The months of February and March are typically tight liquidity months for the system. Demand for funds goes up across the system as banks; corporates and the government look to balance their books for the fiscal year end. Hence the 25bps repo rate and CRR (Cash Reserve Ratio) cut of the RBI will not immediately translate into lower lending rates of banks or lower deposit rates. Banks will in fact raise deposit rates to improve their liquidity profile, as they would not want to be seen as heavy borrowers from the RBI on the last day of March 2013.
The liquidity situation eases considerable in April when all the hoarded liquidity in the system is released. April is when deposit rates will tumble and lending rates get reduced. In effect despite positive sentiments of rate cuts, the next two months will see yields on short term instruments such as CP’s (Commercial Papers) and CDs (Certificate of Deposits) being pressured on higher demand for liquidity. However markets will pull down yields at the longer end of the curve on expectations of rate cuts in March and on expectations of an easy policy regime in the coming fiscal. The yields on longer maturity bonds will fall on strong demand.

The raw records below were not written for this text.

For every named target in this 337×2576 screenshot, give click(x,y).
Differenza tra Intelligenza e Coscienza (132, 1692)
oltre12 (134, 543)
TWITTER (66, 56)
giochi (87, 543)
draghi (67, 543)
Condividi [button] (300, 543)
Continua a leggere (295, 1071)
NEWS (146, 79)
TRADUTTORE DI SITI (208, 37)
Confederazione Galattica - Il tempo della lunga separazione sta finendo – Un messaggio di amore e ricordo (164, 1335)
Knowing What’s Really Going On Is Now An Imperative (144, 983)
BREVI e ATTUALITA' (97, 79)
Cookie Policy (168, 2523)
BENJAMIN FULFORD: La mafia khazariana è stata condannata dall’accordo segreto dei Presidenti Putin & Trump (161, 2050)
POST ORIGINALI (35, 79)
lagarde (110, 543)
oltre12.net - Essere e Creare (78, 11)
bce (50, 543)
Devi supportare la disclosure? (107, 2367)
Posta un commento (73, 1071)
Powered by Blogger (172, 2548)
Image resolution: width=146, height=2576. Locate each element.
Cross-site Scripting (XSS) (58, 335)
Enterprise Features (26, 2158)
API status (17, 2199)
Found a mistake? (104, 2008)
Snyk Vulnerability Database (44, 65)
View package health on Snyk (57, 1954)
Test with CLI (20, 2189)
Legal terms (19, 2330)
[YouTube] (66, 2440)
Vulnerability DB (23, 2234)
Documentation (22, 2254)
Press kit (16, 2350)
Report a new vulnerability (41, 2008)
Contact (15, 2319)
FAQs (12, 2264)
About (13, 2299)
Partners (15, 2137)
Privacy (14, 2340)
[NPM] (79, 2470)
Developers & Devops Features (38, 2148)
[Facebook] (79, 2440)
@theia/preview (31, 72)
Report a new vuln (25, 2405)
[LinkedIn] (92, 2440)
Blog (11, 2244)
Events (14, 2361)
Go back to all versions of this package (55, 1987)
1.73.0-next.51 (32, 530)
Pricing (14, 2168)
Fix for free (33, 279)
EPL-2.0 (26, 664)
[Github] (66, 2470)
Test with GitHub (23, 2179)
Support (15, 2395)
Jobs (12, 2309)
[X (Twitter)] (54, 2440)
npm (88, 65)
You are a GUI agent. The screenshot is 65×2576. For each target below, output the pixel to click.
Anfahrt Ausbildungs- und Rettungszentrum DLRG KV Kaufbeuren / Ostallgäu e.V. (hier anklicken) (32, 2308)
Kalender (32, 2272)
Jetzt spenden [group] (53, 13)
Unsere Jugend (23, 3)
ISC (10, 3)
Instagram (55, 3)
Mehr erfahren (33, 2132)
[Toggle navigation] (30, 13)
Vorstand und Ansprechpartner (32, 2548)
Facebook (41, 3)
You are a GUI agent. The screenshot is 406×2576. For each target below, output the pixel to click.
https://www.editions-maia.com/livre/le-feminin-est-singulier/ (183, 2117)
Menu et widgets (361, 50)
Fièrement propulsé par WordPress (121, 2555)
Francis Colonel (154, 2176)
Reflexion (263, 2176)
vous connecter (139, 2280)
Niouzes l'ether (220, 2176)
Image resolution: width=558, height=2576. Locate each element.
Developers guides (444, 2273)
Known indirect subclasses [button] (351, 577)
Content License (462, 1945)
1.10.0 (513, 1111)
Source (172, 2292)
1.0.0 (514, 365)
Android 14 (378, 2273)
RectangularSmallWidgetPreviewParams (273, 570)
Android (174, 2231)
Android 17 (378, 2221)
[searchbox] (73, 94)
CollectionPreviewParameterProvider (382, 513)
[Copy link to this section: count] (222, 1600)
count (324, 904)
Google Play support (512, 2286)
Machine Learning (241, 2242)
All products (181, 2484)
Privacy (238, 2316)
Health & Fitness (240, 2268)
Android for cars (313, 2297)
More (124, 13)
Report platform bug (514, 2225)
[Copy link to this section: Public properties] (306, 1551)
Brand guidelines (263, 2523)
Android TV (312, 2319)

What does it mean for investors in liquid funds and income funds? Investors in liquid funds will face volatility in returns over the next two months as demand for liquidity pushes up yields at the short end of the curve while investors in income funds will see returns trending up as bond prices go up on the back of falling yields.
In this scenario investors in liquid funds will have to have an investment horizon of at least one month in order to ride out the volatility. Investors in income fund should hold on or add to their investments to take advantage of an expected fall in yields on longer maturity bonds.
The yield on one year benchmark CD is around 8.7% while the yield on a ten year corporate bond is also around 8.7%. Investors can expect ten year corporate bond yields to fall and one year CD yields to stay sticky or even trend up marginally over the next two months. Investments can be positioned on the basis of this trend playing out.